While that might seem like a relatively innocuous use of payment data, retailers can unearth some intimate details of their own customers’ lives based on what they buy. In 2012, a New York Times article detailed how Target Corp. statisticians came up with a way to predict which of its shoppers were pregnant, by homing in on purchases of products such as supplements and lotions, and generating a “pregnancy prediction” score. The resulting ads even tipped off one Minneapolis father that his teen daughter was pregnant.

Increasingly sophisticated computer systems and algorithms, meanwhile, are able to glean ever deeper insights from personal data, especially when combined with other sources of data, such as social-media activity. Purchase history, coupled with behavioural information, can help generate a close approximation of a person’s credit rating, for example.

“It’s not a person looking at your data any more. Machines and algorithms are looking at your data and creating a profile of you,” said Ale Brown, founder of Kirke Management Consulting, a Vancouver-based privacy consulting firm.

There is the risk that automated decision-making can result in flawed inferences, Ms.

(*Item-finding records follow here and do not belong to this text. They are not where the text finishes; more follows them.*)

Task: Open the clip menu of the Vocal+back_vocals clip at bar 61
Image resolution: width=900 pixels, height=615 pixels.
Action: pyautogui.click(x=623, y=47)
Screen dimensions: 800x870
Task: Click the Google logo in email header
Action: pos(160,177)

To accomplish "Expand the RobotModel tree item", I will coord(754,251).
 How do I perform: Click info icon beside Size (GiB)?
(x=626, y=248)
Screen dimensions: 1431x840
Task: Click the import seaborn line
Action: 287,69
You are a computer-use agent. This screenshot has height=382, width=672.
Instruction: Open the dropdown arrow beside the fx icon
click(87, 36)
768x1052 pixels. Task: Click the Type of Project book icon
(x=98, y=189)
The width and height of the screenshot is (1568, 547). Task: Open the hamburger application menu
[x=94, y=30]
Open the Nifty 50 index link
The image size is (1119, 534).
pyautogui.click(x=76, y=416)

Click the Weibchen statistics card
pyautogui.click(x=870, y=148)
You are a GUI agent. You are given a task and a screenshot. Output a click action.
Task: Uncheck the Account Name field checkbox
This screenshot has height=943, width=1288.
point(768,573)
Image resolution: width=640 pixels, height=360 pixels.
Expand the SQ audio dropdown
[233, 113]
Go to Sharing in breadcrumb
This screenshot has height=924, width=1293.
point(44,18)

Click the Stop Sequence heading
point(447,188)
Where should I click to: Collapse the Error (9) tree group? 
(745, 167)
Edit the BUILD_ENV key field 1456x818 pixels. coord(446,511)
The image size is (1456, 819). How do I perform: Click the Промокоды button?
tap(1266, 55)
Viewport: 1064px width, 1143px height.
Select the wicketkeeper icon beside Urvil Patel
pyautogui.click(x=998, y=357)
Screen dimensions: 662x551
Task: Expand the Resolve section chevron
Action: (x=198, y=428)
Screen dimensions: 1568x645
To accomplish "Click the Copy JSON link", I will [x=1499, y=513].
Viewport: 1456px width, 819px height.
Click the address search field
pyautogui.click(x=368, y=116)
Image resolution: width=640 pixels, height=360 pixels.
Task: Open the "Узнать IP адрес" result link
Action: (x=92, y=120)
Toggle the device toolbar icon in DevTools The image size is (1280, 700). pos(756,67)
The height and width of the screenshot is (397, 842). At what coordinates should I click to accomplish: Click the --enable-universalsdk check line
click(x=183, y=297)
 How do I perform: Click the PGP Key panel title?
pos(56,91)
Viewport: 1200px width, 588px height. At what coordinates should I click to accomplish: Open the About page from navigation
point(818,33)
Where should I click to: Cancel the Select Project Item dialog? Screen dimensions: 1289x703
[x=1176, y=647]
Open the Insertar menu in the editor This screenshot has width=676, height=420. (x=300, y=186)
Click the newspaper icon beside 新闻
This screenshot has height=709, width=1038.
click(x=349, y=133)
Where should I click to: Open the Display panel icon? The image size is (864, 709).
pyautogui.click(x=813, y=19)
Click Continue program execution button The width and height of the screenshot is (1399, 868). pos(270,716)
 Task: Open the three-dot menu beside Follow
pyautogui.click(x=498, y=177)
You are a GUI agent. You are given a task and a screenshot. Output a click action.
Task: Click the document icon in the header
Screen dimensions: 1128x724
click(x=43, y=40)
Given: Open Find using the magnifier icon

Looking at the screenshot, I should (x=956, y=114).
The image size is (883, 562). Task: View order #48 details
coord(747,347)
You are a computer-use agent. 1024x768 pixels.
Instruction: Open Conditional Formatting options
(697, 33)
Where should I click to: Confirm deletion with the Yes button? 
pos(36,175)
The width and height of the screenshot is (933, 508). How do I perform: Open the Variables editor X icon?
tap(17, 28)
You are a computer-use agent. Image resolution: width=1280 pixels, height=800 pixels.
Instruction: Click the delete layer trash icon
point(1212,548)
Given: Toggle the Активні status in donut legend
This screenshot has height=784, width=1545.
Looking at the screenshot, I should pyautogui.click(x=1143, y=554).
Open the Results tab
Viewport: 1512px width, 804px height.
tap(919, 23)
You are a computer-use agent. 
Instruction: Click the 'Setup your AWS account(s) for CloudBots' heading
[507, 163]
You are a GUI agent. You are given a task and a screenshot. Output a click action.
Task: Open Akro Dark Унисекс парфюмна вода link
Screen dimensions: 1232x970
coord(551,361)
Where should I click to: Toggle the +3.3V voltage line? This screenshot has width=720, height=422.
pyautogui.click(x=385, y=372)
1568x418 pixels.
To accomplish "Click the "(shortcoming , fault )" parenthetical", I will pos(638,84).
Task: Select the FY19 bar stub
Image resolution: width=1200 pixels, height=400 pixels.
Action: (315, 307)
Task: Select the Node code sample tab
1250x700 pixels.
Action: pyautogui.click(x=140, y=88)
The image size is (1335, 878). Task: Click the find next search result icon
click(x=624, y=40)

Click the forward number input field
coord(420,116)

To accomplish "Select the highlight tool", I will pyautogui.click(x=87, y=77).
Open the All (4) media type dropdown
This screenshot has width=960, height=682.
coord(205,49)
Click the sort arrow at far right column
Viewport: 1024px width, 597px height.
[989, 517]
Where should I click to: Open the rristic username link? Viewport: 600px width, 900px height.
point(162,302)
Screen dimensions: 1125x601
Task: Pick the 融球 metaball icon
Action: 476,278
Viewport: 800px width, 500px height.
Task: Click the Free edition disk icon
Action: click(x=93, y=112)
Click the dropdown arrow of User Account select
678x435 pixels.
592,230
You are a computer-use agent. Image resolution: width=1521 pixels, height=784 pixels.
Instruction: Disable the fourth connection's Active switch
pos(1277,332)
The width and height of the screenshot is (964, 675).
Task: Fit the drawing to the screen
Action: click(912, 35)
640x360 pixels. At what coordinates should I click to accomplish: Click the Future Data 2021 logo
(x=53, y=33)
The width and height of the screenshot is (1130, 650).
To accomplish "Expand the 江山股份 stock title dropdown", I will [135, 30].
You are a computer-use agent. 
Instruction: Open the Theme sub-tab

Brown said. “You don’t know how that information might affect you in the future. Are my insurance rates going to go up because of something that I purchased?”

There are many organizations dabbling with data analytics these days. And their intentions are generally legitimate, Ms. Thompson said. But whenever personal data are amassed, there is the risk of the data being abused or falling into the wrong hands. And when it comes to payments, there’s really only one way to avoid that.

“When I want to opt out of being tracked, or being marketed to, or generating more data to be fed into analytics, I use cash,” Ms. Thompson said.

This is the last of a multipart series that looks at Canada’s movement toward a cashless society.